任务说明 —
根据下面的帖子回答:
1. 提问者使用的Scrapy和Python版本分别是什么?
2. 报错信息最后一行给出的错误类型是什么?
3. 代码中start_urls设置的网址是什么?

我正在使用Scrapy 1.4.0和Python 3.6.3。当我运行“scrapy crawl -o items.csv”时,csv文件的每隔一行都是空白的。
虽然我找到了解决方案here,但它会生成以下错误:
2017-12-31 18:39:48 [scrapy.utils.signal] ERROR: Error caught on signal handler: <bound method FeedExporter.item_scraped of
<scrapy.extensions.feedexport.FeedExporter object at 0x000001FEA491D128>>
Traceback (most recent call last):
File "c:\programdata\anaconda3\lib\site-packages\twisted\internet\defer.py", line 150, in maybeDeferred
result = f(*args, **kw)
File "c:\programdata\anaconda3\lib\site-packages\pydispatch\robustapply.py", line 55, in robustApply
return receiver(*arguments, **named)
File "c:\programdata\anaconda3\lib\site-packages\scrapy\extensions\feedexport.py", line 224, in item_scraped
slot.exporter.export_item(item)
File "c:\programdata\anaconda3\lib\site-packages\scrapy\exporters.py", line 243, in export_item
self.csv_writer.writerow(values)
File "c:\programdata\anaconda3\lib\encodings\cp1252.py", line 19, in encode
return codecs.charmap_encode(input,self.errors,encoding_table)[0]
UnicodeEncodeError: 'charmap' codec can't encode characters in position 77-78: character maps to <undefined>
提前谢谢。
以下是代码:
import scrapy
from scrapy import Request
class JobsSpider(scrapy.Spider):
name = 'jobs'
allowed_domains = ['craigslist.org']
start_urls = ['https://newyork.craigslist.org/search/egr?s=120']
def parse(self, response):
jobs = response.xpath('//p[@class="result-info"]')
for job in jobs:
title = job.xpath('a[@class="result-title hdrlnk"]/text()').extract_first()
address = job.xpath('span[@class="result-meta"]/span[@class="result-hood"]/text()').extract_first("")[2:-1]
relative_url = job.xpath('a/@href').extract_first()

已存储的数据条目 —

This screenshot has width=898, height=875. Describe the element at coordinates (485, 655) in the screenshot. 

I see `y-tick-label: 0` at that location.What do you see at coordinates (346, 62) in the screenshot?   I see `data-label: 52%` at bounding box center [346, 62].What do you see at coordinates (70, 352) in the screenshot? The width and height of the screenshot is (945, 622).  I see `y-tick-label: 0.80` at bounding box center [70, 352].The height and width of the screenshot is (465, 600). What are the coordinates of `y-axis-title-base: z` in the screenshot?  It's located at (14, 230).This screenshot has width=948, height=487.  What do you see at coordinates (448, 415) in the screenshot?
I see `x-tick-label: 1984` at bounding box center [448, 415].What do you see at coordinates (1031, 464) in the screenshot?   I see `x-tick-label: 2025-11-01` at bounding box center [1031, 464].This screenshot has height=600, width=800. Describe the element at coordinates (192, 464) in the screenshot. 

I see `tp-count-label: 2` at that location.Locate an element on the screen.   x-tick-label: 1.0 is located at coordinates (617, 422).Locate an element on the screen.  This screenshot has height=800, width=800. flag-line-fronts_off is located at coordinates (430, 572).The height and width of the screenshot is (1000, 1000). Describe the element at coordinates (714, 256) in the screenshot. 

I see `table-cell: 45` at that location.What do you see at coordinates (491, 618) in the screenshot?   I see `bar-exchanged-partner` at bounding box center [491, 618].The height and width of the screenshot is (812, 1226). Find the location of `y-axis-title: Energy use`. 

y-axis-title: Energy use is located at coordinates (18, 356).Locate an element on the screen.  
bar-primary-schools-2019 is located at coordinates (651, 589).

参考答案 —
1. Scrapy 1.4.0,Python 3.6.3。
2. UnicodeEncodeError。
3. https://newyork.craigslist.org/search/egr?s=120